Modern tech life teems with longstanding quandaries, questions that never seem to go away. Mac or Windows? Turn off the computer every night or let it sleep? Plasma or LCD?
Fortunately, that last question will soon have an answer. There’s a new TV on the block, and its picture is so amazing, it makes plasma and LCD look like cave drawings.
It’s called organic light emitting diode, or OLED. This technology has been happily lighting up the screens of certain cellphone and music-player models for a couple of years now, but Sony is the first company to offer it in a TV screen. It’s called the XEL-1, and it’s available only from SonyStyle stores. Its picture is so incredible, Sony should include a jaw cushion.
The XEL-1’s picture is so colourful, vibrant, rich, lifelike and high in contrast, you catch your breath.

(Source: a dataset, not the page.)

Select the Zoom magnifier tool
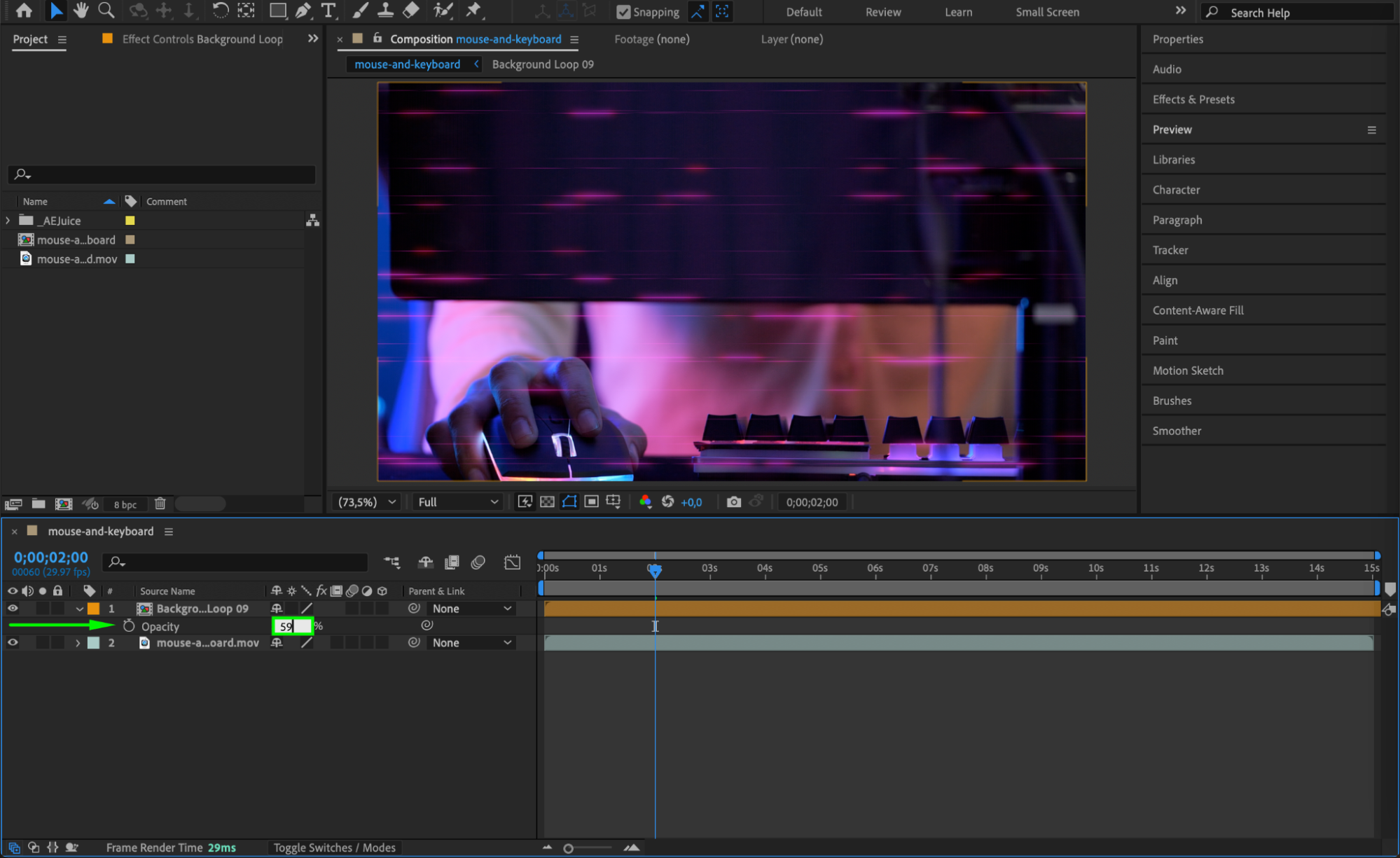Viewport: 1400px width, 858px height. 106,11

It’s like looking out of a window. With the glass missing.
Name a drawback of plasma or LCD—motion blur, uneven lighting across the panel, blacks that aren’t quite black, whites that aren’t quite white, limited viewing angle, colour that isn’t quite true, brightness that washes out in bright rooms, screen-door effect up close—and this TV overcomes it.

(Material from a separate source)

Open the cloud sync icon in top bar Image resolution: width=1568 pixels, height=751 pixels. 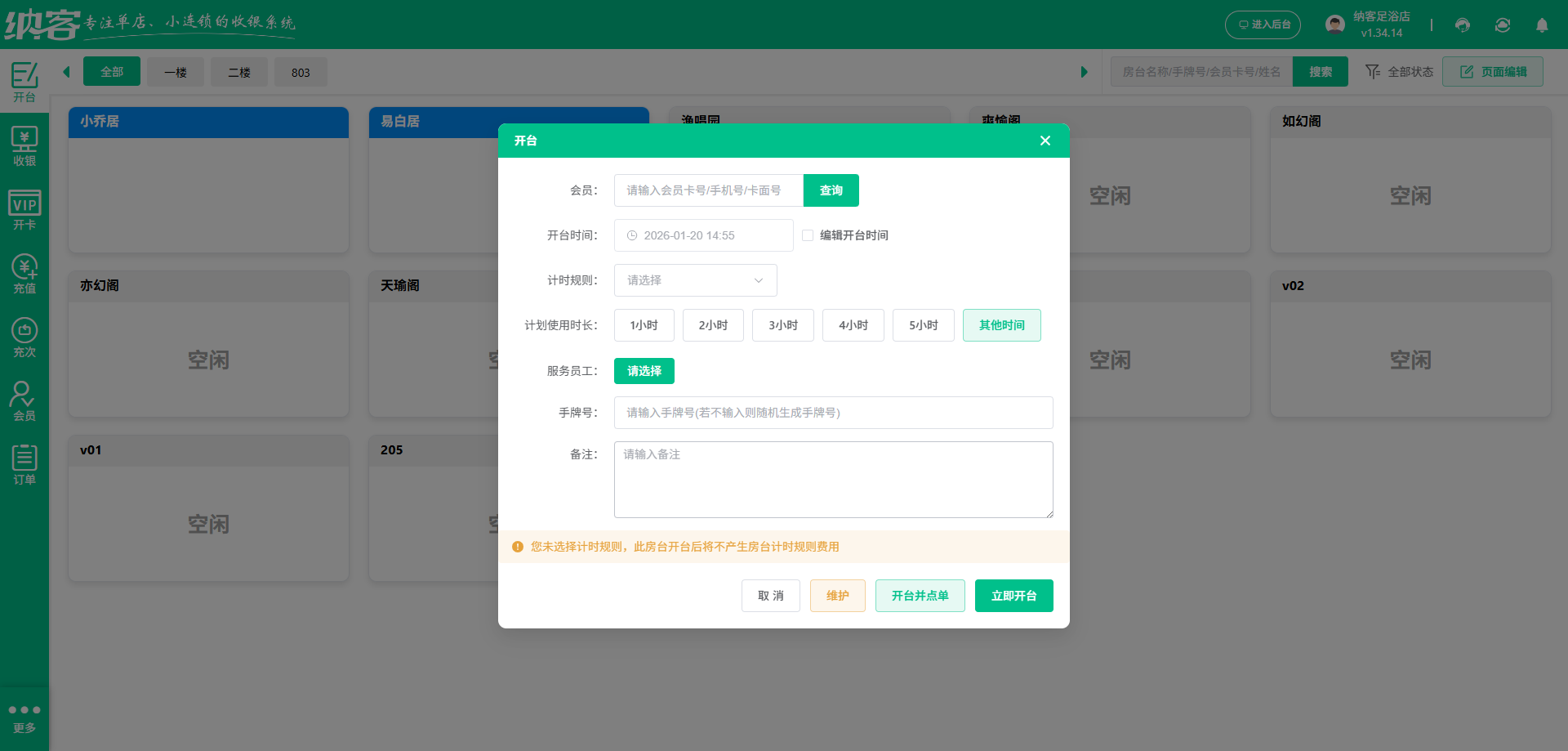click(1502, 25)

(If you’re a TV-technology geek and you’re getting a distinct feeling of déjà vu, congratulations. All of this does sound exactly like the descriptions of SED television prototypes demonstrated years ago by Toshiba and Canon. Unfortunately, that equally impressive picture technology never made it out of the lab.)

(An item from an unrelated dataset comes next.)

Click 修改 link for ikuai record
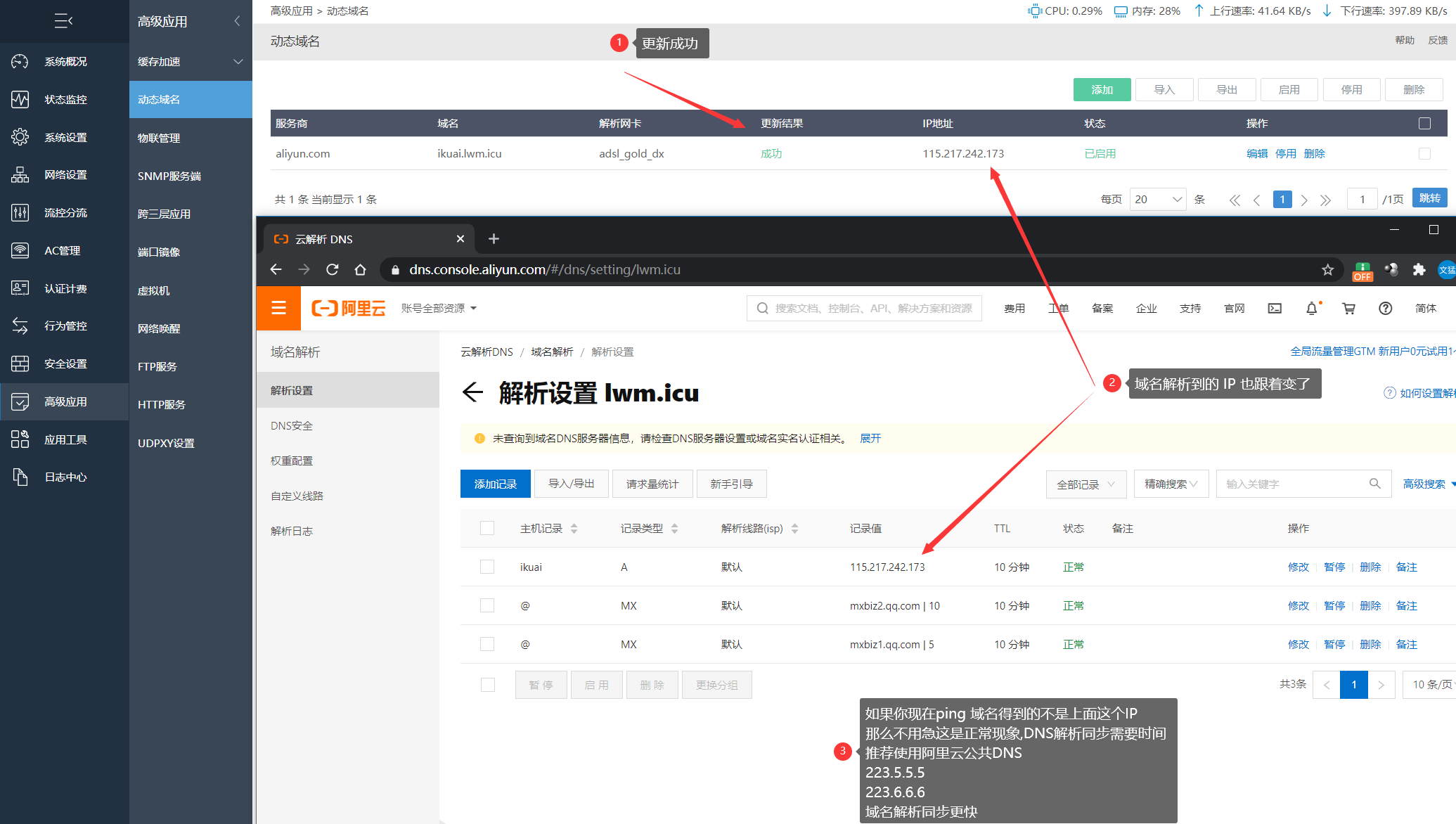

To make this thing even more drool-worthy, the XEL-1’s screen is only three millimeters thick—shirt-cardboard thick. The reason: in an OLED screen, each pixel generates its own light; there’s no need for bulky backlights, as there are in LCD sets.
Finally, OLED uses less electricity than either plasma or LCD.
So, if this thing is so amazing, why isn’t everyone stampeding to get one?
Because even though the XEL-1 is the biggest OLED television you can buy today, it’s only an 11-inch screen. That’s not a typo; it’s smaller than your laptop screen. Oh, and it costs $2,500.